═════ DOCUMENT PASSAGE ═════
We are looking for a proactive and detail-oriented Sr. Site Reliability Engineer (SRE) to ensure the reliability, performance, and availability of our applications. The role involves monitoring production systems, troubleshooting issues, and collaborating with cross-functional teams to drive faster resolution and continuous improvement. You will play a key role in maintaining system stability and enhancing observability across our microservices-based platform.

Site Reliability Engineer (SRE)

Skills & Experience

Strong understanding of Linux/Unix systems for application support
Hands-on experience in troubleshooting applications in staging and production environments
Ability to monitor system performance and identify root causes using logs and metrics
Experience working with Kubernetes and microservices-based architectures
Proficiency in observability and monitoring tools such as Grafana, Loki, and ELK (Elasticsearch, Logstash, Kibana)
Familiarity with CI/CD practices and tools (e.g., Jenkins, GitOps)
═════ DATA PROVIDED ═════
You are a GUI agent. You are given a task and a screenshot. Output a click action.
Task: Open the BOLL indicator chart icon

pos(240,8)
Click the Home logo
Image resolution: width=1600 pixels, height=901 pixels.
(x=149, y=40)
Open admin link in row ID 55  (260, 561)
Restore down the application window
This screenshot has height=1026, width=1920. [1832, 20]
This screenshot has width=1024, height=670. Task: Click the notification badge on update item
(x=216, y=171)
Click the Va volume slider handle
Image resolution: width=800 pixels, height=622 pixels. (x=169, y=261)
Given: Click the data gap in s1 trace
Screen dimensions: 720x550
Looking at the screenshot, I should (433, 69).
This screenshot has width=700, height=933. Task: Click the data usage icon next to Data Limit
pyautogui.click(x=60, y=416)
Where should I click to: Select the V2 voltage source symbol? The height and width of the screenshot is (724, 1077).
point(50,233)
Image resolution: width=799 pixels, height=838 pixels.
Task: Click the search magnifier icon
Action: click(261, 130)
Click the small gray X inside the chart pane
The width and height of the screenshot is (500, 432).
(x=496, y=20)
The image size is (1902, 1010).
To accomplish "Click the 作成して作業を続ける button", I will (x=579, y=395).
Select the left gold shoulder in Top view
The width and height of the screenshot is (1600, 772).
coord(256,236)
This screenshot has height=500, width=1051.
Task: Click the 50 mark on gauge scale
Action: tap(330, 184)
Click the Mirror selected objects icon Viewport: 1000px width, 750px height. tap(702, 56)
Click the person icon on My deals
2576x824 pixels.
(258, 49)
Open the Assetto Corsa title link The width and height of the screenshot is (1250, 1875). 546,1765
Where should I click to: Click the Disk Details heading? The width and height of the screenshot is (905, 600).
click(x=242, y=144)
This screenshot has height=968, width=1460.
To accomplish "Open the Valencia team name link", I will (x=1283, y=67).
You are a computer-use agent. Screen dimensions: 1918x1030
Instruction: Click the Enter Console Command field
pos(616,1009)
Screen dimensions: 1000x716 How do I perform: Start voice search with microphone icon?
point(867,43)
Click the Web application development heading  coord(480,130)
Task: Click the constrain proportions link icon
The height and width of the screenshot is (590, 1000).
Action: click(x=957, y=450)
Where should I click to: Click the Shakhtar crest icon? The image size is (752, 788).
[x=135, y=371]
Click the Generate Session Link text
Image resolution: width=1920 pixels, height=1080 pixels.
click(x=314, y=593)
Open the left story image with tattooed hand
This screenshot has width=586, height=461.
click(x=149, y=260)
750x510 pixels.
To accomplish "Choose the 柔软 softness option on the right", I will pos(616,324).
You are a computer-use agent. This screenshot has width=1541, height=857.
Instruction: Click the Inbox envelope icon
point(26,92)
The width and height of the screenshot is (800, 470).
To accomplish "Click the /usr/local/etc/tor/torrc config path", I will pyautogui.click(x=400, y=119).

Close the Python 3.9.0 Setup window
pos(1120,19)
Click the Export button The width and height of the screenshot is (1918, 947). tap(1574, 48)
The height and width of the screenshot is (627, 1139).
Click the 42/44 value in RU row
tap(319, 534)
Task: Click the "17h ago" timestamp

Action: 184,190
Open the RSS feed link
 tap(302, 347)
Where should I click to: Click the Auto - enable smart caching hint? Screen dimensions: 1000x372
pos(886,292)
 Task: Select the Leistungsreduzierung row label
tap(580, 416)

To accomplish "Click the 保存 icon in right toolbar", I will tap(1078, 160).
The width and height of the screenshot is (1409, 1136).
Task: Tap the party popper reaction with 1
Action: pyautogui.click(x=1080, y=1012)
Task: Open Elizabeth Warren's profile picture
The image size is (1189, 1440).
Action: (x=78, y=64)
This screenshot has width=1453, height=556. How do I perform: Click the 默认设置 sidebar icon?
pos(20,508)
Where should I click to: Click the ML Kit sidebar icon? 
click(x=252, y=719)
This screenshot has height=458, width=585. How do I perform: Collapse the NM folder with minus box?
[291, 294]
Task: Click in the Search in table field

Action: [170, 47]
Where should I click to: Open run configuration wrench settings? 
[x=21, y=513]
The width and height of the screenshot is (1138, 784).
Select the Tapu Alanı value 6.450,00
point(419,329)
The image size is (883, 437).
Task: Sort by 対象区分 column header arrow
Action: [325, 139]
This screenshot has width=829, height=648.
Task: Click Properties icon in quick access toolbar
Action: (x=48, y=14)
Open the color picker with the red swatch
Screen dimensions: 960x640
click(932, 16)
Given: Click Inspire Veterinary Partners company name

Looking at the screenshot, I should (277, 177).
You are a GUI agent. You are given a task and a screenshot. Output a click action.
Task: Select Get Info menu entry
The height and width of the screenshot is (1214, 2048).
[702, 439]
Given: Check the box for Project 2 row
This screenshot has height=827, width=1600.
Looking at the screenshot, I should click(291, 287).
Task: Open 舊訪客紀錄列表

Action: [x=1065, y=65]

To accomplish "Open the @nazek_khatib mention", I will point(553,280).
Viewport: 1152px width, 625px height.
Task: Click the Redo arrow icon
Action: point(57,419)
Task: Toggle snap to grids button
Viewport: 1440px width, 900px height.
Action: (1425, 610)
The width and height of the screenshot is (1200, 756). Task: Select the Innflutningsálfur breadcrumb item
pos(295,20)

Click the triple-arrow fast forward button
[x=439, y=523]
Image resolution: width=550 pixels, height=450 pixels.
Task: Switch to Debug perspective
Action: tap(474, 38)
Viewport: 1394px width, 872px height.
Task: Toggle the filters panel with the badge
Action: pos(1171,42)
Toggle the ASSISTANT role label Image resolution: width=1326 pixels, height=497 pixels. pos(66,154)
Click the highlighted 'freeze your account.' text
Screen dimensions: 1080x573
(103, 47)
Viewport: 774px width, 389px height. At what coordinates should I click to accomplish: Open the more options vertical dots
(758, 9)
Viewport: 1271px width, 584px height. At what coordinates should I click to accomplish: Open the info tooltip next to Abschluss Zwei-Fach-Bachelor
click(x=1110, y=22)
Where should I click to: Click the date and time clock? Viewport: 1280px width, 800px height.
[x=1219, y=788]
═════
**SET PROBLEM 1**: Translate this sentence from the job posting into Spanish: "The role involves monitoring production systems, troubleshooting issues, and collaborating with cross-functional teams to drive faster resolution and continuous improvement."
**SET PROBLEM 2**: Please reproduce the lines of the listing between the line holding "The height and width of the screenshot is (627, 1139)." and the line holding "tap(580, 416)", inclusive.

**TASK RESPONSE 1**: El puesto implica supervisar los sistemas de producción, solucionar problemas y colaborar con equipos multifuncionales para lograr una resolución más rápida y una mejora continua.

**TASK RESPONSE 2**:
The height and width of the screenshot is (627, 1139).
Click the 42/44 value in RU row
tap(319, 534)
Task: Click the "17h ago" timestamp

Action: 184,190
Open the RSS feed link
 tap(302, 347)
Where should I click to: Click the Auto - enable smart caching hint? Screen dimensions: 1000x372
pos(886,292)
 Task: Select the Leistungsreduzierung row label
tap(580, 416)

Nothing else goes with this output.